**Your tasks**
**1.** In the account of the weekend visit to Roman Caerleon, what time does the National Roman Legion Museum open on a Sunday?
**2.** Continue the account of the weekend visit to Roman Caerleon from where it stops, in the same first-person voice.

This week Carolyn and I spent a very pleasant weekend away in Cardiff enjoying being a couple again and taking in a bit fine dining, shopping and culture.
The culture side of our weekend away meant following up on a long term plan to visit the 1st Century base of II Augusta Legion at Isca Augusta, modern day Caerleon in South Wales. This visit dovetailed perfectly as a follow up to my post in December last year to the Royal Albert Museum in Exeter that covered in some detail the history and artefacts of II Augusta's first base in Isca Dumnoniorum, modern day Exeter.
The Roman II Augusta Legion is thought to have relocated its base of operations from Exeter to Caerleon sometime around 74-78 AD after having possibly temporarily located to Gloucester in the mid 60's where the legion provided men for pacification of the northern borders under Emperor Vespasian's chosen governor, Peteillius Cerialis (71-74 AD). It then moved into South Wales or rather the territory of the Silures under the command of the new governor Sextus Julius Frontinus, an experienced soldier picked by Vespasian to deal with this stubbornly fierce tribe who had been resisting Roman occupation for nearly thirty years, inflicting several punishing defeats to the legions in that time.
We arrived in Caerleon on a very wet Sunday, though thankfully not as wet as the Saturday where we dashed between shops in Cardiff in driving wind and rain. I wonder if the II Augusta were treated to similar weather when they got down to constructing the first level of defence for their new base.
The National Roman Legion Museum is in Caerleon but, understandably, doesn't open until 2pm on a Sunday and so we spent the morning looking at the remains of the legionary baths, amphitheatre and barracks before a light lunch and off to the museum. Needless to say, I took plenty of pictures to share and decided to split the post into two parts to mirror the day.
|The map illustration of Caerleon today and the Roman related sites dotted around the town is taken from my excellent guide book purchased in the museum.|
The Fortress Bath House
|Impression of the fortress bath complex as it may have appeared in 80 AD - Paul Jenkins, National Museum of Wales|
|The remains of the open air pool as seen in the illustration above with a lighting effect to simulate water|
The special light projector presents the image of a legionary swimming and occasionally "bombing" into the pool. It is really well done and brings the whole scene to life.

**Dataset excerpts**

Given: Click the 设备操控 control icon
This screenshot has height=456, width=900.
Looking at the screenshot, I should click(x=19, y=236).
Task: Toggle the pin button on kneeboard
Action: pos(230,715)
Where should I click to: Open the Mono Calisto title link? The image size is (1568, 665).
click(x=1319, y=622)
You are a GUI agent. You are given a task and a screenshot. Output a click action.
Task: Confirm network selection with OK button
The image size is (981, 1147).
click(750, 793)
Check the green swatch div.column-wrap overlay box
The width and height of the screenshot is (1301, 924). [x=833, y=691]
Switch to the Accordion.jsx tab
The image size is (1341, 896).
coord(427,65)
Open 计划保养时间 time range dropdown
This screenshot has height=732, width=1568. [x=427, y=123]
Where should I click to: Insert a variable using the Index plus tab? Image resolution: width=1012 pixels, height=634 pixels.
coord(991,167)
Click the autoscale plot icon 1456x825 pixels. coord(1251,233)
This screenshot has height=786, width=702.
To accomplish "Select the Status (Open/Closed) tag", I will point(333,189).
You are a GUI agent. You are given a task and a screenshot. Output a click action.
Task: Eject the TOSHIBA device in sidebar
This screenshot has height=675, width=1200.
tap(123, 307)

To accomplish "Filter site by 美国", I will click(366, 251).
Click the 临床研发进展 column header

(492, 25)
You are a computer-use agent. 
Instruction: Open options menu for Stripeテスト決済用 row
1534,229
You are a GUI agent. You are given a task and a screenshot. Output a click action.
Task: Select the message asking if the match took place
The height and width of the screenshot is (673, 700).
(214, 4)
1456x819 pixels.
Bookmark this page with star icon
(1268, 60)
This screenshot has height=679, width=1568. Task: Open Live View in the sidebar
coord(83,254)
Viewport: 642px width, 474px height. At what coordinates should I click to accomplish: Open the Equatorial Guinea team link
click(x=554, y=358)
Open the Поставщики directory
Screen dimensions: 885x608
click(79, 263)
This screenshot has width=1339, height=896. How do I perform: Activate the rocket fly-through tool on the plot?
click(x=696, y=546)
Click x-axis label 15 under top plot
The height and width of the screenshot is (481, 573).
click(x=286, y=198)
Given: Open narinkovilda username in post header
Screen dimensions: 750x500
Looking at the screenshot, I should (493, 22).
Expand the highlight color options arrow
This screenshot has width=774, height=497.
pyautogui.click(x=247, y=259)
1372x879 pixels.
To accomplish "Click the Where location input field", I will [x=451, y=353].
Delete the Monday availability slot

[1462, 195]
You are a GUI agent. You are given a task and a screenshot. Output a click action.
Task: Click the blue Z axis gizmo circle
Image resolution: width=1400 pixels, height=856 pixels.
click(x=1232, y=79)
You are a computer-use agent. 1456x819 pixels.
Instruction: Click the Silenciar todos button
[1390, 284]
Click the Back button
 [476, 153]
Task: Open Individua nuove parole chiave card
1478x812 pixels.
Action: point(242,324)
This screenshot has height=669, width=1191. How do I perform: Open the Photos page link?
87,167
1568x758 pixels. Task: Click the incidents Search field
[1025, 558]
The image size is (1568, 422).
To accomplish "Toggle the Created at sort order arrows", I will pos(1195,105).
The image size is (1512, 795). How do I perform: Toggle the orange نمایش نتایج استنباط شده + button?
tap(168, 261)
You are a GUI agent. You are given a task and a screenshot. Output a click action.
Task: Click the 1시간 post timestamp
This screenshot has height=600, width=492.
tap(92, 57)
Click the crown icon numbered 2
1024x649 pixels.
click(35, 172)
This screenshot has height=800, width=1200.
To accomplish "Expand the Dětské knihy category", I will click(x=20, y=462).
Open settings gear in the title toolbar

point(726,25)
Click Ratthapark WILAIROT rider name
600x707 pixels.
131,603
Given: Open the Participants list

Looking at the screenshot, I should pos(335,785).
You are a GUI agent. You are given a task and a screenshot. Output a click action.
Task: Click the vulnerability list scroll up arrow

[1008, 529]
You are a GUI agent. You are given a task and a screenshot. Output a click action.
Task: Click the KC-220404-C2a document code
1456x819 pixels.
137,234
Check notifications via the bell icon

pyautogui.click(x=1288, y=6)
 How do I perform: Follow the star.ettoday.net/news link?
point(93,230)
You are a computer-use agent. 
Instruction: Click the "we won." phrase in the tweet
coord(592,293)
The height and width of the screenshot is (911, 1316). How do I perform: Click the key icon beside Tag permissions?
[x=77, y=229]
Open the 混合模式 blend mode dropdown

**Results by task**
**1.** 2pm

**2.**
The construction of the baths began around 75-77 AD, about the same time as the fortress itself and the vaulted concrete main building would have towered over the other buildings and compares to medieval cathedrals such as that at Wells in Somerset for the footprint and height of the hall and vaulted ceiling.
One aspects of history that always appeals to me are the personal details that link the people of then to the people today, and it was great to see the 2,000 year old footprint of one of the legionary builders, together with his dog's paw-print left in the Roman tile clay.
|and his dog!|
|LEG II AUG - No doubting who built this place.|
Alongside the open air bath the excavation reveals part of the frigidarium or cold bath hall with the plunge pools and ornate drain covers set off against skilfully placed silken drapes showing where the windows, walls and columns would have stood and giving an impression of the building's shape and appearance.
|Impression of the Caerleon Amphitheatre by John Banbury|
|The rail in the centre of the processional entry or Portae Pompae serves to protect some of the original Roman paving stones|
|Carolyn looks nervous as she prepares to enter the arena - "we who are about to die salute you"|
The sign at the main entrance to the central arena was a timely reminder that this building was as much a monument to man's inhumanity to man as an archaeological wonder and the rain on the day just seemed to add to the melancholy feel of the place.
|The inner walls would have once been covered in white plaster painted with red lines to give a dressed stone appearance.|
|Military training as depicted by Peter Connolly|
|A drain runs under the centre of the arena through the south gate, centre top, that still carries water out and down to the River Usk to this day.|
|One of the side entrances with steps thought to have lead up to a private box|
|The other preserved domed side entrance is thought to have served as a shrine to the Goddess Nemesis with a VIP box above|
|The brick wall at the side entrance provided a small waiting area under the stand possibly for other gladiators or animals to wait before their entrance into the arena from the side|
By following the Roman wall along to the north west corner of the fortress one comes to the Prysg Field barracks uncovered in 1927-29 by Victor Nash-Williams.
These are the only legionary barrack blocks visible in Europe.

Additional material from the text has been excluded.